Dov Weinryb Grohsgal
Dov Weinryb Grohsgal is associate research scholar at Columbia University, where his primary responsibilities include research and interviews for the Obama Presidency Oral History Project. Dov’s research, scholarship, and teaching focus on United States political and policy history during the second half of the 20th century. He is especially interested in the intersection of policymaking, social movements, inequality, and race. His research interests also include the 1960s. His first book, “Bring Us Together”: The Politics and Policies of School Desegregation in the Nixon White House, is under contract with the University of North Carolina Press (2020). It explores the desegregation of public schools in the South during Richard Nixon’s presidency. His second book project examines poverty in the United States in the 1960s and 1970s. His work has appeared in The Atlantic and The Washington Post.
Prior to Columbia, Dov taught in the Department of History, the Woodrow Wilson School of Public and International Affairs, and the Writing Program at Princeton University. He also spent several years as a dean at Princeton, where he helped to develop and administer large-scale academic programs and served as an undergraduate academic advisor. Most recently, Dov was associate research scholar at Princeton, where he worked in collaboration with Professor of History Keith Wailoo on research examining the relationship between race, gender, class, and capitalism in the 20th-century United States using methods from the digital humanities.
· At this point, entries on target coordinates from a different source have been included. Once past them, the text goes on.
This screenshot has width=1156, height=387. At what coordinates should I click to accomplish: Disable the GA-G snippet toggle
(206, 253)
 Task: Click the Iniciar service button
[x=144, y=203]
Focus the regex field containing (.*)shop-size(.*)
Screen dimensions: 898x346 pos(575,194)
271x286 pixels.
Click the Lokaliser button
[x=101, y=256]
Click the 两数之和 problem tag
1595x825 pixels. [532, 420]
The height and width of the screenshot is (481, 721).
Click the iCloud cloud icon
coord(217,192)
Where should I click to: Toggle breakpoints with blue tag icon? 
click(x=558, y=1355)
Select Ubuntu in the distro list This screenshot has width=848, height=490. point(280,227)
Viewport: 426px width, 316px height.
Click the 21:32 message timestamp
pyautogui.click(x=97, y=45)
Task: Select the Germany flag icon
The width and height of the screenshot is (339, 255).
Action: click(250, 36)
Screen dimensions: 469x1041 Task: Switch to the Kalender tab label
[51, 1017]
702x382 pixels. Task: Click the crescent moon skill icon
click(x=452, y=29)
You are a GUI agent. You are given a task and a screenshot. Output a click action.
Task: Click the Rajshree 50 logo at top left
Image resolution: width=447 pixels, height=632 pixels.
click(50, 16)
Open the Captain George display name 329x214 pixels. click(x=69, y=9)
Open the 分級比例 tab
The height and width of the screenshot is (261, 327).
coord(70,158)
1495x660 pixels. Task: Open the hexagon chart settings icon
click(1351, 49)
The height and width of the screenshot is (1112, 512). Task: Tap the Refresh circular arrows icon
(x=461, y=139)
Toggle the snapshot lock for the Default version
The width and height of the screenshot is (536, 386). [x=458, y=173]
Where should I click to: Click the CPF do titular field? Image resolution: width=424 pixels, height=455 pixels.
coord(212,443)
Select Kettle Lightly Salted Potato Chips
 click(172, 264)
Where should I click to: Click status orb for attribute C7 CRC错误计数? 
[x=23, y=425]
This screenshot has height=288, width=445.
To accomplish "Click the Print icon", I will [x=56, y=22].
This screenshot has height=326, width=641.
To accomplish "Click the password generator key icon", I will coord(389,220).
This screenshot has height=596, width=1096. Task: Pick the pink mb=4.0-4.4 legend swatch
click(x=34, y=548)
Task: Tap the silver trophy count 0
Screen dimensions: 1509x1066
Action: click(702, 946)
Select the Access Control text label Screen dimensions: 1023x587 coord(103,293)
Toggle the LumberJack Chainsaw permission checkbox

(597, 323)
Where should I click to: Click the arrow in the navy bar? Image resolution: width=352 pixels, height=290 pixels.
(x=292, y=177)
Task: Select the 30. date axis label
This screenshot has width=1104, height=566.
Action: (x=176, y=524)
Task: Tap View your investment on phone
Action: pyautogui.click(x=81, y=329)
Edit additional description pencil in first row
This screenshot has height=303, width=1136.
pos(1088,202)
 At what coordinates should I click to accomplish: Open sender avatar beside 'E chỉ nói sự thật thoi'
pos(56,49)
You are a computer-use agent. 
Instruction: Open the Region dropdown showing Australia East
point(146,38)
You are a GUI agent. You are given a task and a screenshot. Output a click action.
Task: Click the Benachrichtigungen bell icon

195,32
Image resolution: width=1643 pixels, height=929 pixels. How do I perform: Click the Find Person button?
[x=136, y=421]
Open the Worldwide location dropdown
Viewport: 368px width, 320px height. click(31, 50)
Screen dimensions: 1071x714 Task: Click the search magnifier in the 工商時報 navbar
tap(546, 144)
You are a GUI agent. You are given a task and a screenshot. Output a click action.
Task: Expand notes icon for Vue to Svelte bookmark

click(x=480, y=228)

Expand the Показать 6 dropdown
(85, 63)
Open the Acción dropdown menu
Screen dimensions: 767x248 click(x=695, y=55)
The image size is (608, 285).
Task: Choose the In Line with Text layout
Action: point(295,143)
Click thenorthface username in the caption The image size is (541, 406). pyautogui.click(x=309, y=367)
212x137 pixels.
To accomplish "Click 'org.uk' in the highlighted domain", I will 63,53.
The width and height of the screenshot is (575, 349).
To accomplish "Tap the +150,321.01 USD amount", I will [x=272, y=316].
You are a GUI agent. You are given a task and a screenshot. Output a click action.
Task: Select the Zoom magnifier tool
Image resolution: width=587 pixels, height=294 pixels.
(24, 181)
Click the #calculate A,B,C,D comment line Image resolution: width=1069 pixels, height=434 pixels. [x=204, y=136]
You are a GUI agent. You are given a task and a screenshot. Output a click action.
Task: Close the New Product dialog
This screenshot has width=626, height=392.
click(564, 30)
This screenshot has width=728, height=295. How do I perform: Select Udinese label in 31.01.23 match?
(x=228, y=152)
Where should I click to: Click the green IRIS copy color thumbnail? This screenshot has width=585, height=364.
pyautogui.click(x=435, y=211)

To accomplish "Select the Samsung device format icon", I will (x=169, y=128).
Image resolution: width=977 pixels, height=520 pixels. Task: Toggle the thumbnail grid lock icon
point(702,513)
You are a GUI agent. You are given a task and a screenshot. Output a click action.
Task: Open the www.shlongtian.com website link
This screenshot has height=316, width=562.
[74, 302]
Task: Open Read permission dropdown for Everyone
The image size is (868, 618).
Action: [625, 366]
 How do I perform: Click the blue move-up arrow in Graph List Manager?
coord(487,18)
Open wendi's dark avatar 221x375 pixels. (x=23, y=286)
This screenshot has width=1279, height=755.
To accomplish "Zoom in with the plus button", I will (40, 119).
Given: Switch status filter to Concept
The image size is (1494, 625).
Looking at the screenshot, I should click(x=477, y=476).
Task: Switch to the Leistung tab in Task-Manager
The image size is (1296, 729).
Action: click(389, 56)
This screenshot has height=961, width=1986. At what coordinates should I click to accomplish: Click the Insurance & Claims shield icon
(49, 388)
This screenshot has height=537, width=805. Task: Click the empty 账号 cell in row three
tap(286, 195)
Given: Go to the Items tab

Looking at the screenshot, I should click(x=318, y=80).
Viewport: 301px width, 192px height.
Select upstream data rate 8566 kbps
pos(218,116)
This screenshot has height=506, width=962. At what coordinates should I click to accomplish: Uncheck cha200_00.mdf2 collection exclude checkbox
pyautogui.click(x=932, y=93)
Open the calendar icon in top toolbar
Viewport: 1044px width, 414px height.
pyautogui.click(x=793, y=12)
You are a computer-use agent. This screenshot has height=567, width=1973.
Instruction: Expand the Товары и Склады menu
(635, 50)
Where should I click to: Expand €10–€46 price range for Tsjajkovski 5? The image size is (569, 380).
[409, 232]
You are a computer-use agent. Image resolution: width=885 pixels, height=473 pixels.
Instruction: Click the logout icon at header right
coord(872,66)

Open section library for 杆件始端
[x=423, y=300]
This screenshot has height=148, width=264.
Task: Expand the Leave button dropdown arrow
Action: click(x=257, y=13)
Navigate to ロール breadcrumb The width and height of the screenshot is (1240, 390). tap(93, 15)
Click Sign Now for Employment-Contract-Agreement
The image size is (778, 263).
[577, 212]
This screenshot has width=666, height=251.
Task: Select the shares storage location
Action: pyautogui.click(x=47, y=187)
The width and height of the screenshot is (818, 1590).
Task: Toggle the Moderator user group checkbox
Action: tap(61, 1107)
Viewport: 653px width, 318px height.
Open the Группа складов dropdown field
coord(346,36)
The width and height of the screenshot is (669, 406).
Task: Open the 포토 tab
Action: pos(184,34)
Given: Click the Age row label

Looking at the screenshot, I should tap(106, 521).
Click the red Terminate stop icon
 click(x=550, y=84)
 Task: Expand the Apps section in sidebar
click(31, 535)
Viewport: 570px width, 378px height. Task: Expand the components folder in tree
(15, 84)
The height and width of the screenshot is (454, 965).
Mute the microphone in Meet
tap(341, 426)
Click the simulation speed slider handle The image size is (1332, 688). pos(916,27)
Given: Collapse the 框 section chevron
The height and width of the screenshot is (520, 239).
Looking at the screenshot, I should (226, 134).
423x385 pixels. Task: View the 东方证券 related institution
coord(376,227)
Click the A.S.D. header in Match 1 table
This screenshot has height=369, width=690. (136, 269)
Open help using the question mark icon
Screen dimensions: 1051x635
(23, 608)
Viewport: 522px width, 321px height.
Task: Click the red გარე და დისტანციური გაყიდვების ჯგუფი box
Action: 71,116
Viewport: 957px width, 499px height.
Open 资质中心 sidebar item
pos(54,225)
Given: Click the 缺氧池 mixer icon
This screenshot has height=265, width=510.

Dov holds a doctorate in history from Princeton University. He is a Phi Beta Kappa graduate of Emory University, where he received degrees in history and economics.
Hendrik Hartog
Hendrik “Dirk” Hartog is the Class of 1921 Bicentennial Professor in the History of American Law and Liberty, Emeritus. For a decade, he was the director of Princeton University’s Program in American Studies. Hartog has spent his scholarly life obsessed with the difficulties and opportunities that come with studying how broad political and cultural themes have been expressed in everyday legal conflicts. He has worked in a variety of areas of American legal history: on the history of city life, on the history of constitutional rights claims, on the history of marriage, on the history of slavery and emancipation, and on the historiography of legal change and of legal history. He is the author of Public Property and Private Power: the Corporation of the City of New York in American Law, 1730-1870 (1983), Man and Wife in America: a History (2000), Someday All This Will Be Yours: A History of Inheritance and Old Age (2012), and The Trouble with Minna: A Case of Slavery and Emancipation in the Antebellum North (2018). He has been awarded a variety of national fellowships and lectureships, and for a decade he co-edited Studies in Legal History, the book series of the American Society for Legal History. In 2016, he was made an honorary fellow of the American Society for Legal History. He is affiliated with Princeton’s Program in Law and Public Affairs, Program in American Studies, and Program in Gender and Sexuality Studies. Before coming to Princeton, he taught at the University of Wisconsin Law School (1982-92) and at the Indiana University (Bloomington) School of Law (1977-82).
Sarah Malone
Sarah Malone is communications and events manager for the Princeton University Program in American Studies. Her articles on American studies and affiliated programming have appeared on the University homepage and on the American studies, Humanities Council, and Campus Dining websites. Her writing has been published in The Awl, The Collagist, The Common, Open City and other literary journals. She holds an MFA in creative writing (fiction) from the University of Massachusetts Amherst, where she was founding editor of the MFA journal Route 9. Previously, her design work aired on AMC, HBO, History, and elsewhere. She is working on a novel set in a collision of media, art and capital.